### PROBLEM
Where does the string "will" occur in the entries below? Copy every line where it does.

### AVAILABLE DATA
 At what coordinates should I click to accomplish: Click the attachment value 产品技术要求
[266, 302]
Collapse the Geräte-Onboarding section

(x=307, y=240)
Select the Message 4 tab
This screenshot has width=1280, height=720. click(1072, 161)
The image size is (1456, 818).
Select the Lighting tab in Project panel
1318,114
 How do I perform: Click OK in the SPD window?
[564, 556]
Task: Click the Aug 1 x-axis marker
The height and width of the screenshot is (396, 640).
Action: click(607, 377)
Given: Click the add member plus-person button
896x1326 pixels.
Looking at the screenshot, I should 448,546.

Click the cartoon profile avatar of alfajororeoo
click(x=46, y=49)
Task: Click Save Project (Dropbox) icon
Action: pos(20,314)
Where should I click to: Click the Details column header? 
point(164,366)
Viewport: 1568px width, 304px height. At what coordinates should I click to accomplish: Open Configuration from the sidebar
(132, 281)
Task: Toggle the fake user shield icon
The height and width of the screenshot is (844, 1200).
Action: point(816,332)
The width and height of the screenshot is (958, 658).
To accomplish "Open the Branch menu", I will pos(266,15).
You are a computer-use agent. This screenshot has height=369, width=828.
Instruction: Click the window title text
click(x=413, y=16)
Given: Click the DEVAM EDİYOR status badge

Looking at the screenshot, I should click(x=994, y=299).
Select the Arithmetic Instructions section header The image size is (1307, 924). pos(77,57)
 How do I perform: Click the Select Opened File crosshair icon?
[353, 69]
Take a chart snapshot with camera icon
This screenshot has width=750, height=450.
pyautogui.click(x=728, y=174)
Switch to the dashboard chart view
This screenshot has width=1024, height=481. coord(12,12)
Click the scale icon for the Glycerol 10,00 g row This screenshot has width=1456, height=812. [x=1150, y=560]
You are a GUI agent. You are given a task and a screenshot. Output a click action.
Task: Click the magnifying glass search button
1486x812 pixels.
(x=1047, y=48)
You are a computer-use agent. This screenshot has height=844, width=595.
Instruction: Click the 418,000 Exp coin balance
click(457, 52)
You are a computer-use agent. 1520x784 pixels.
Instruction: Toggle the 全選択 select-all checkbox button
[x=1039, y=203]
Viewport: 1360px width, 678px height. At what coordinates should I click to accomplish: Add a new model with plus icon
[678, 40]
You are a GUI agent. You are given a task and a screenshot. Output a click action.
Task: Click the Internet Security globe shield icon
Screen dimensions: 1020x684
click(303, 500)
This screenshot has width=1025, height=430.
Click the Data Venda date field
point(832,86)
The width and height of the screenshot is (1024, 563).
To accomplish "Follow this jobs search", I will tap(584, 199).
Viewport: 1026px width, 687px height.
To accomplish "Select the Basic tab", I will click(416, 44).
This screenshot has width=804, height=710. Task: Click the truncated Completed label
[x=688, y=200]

### RESULT
To accomplish "Open the Branch menu", I will pos(266,15).
To accomplish "Follow this jobs search", I will tap(584, 199).
To accomplish "Select the Basic tab", I will click(416, 44).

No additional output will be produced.